The initial evening of the consortium, opened by Archie Bleyer (MD Anderson Cancer Center), concentrated on pediatric and adolescent brain tumors and provided an introduction to case presentations the next day by Gregory Hornig (Children’s Mercy Hospital), Nate Selden (Oregon Health and Science University), and Kenneth Stevens (Oregon Health and Science University), who demonstrated combination therapy (surgery, chemotherapy) and BBB disruption for high grade glioma and primitive neuroectodermal tumors in children.
Dr. Hornig discussed the importance of chemotherapy delivery as a means to decrease the need for radiation. He illustrated this concept by presenting a 2-year-old child enrolled in the Oregon Health and Science University Blood-Brain Barrier Disruption Program who, after completion of a bone marrow transplant, had recurrence of the primative neuroectodermal tumor but subsequently had a dramatic response to intra-arterial delivery of chemotherapy after BBB disruption (Fig 1, A–D). This permitted up to a 100-fold increase in drug delivery to the brain and CSF compared with the same dose when IV administered. Thus, only very focused radiosurgery and not cranial spinal radiation was subsequently administered. The child remained healthy and without recurrence 24 months later.
Raymond Mulhern (St.

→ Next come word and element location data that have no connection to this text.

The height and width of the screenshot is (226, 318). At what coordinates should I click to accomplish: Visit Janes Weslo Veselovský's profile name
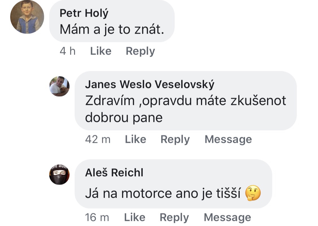pyautogui.click(x=150, y=84)
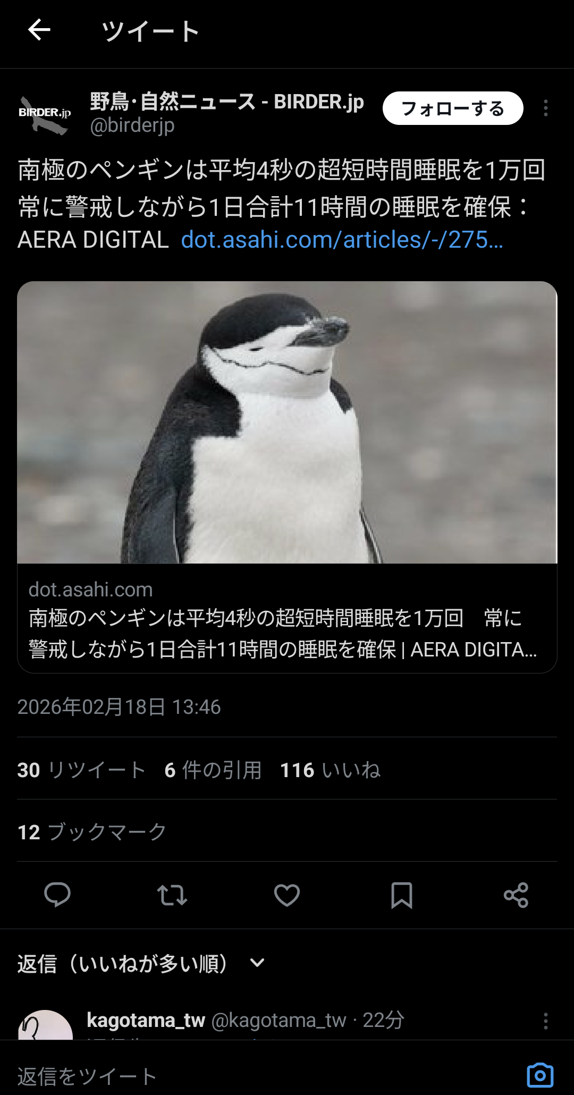
Task: Open camera icon in reply bar
Action: pos(540,1076)
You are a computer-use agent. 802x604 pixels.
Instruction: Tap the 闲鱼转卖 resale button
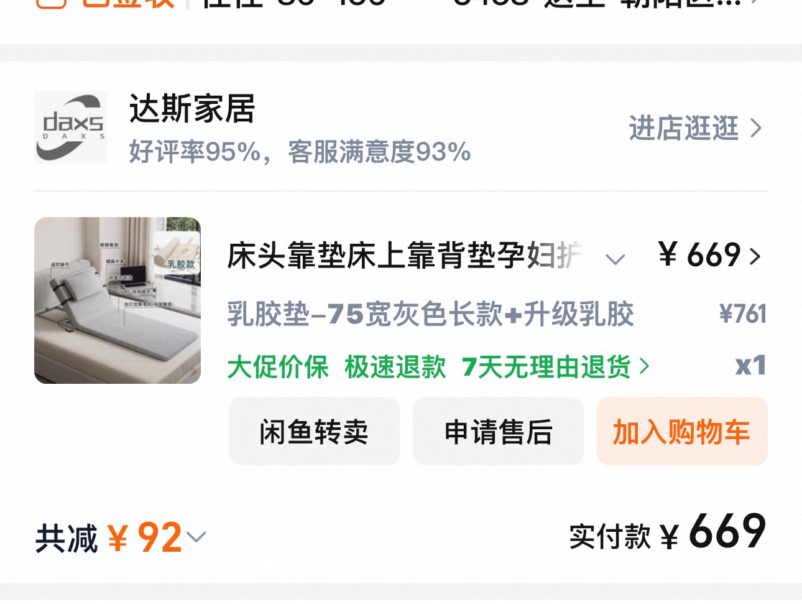314,431
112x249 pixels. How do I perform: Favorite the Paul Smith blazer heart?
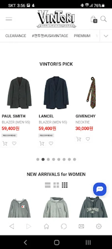click(14, 143)
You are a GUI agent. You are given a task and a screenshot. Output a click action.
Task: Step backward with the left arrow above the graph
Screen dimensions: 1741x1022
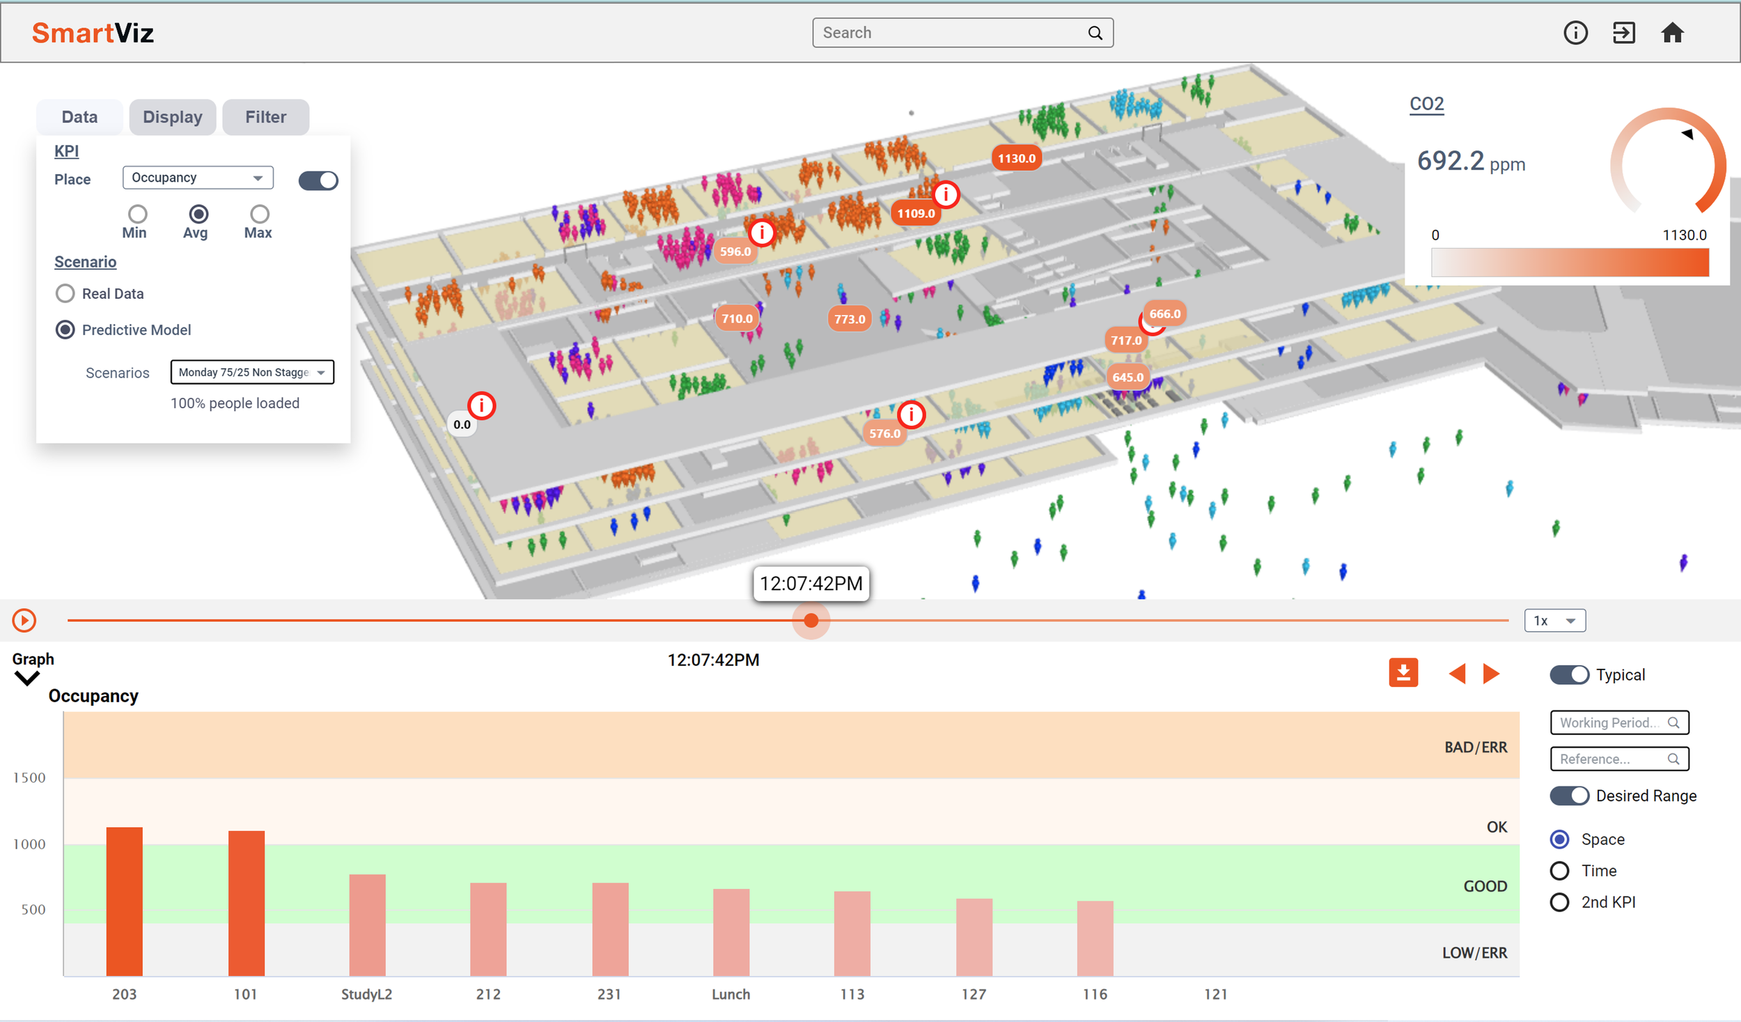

Jude Children’s Hospital) continued the discussion of efficacy versus toxicity with a focus on radiation therapy and neuropsychological testing. He documented a continual decline of patients’ intelligence quotient over time after radiation therapy. This decline correlated with diminution of white matter volume, as determined by volumetric measurements based on serial MR images. Altering therapeutic chemotherapy and radiation therapy strategies to diminish these deleterious effects was discussed. It is anticipated that functional MR imaging (cortical activation by using the blood oxygen level dependent technique) will have a role in assessing the effects of these treatment protocols.
Gigi McMillan (Director, We Can Pediatric Brain Tumor Network) presented information from the patient advocate perspective. As the mother of a child with a brain tumor, she brought attention to the significance of the emotional health of the family. She noted that treating physicians and health care providers can ensure continued participation in treatment studies, especially during collection of crucial follow-up data.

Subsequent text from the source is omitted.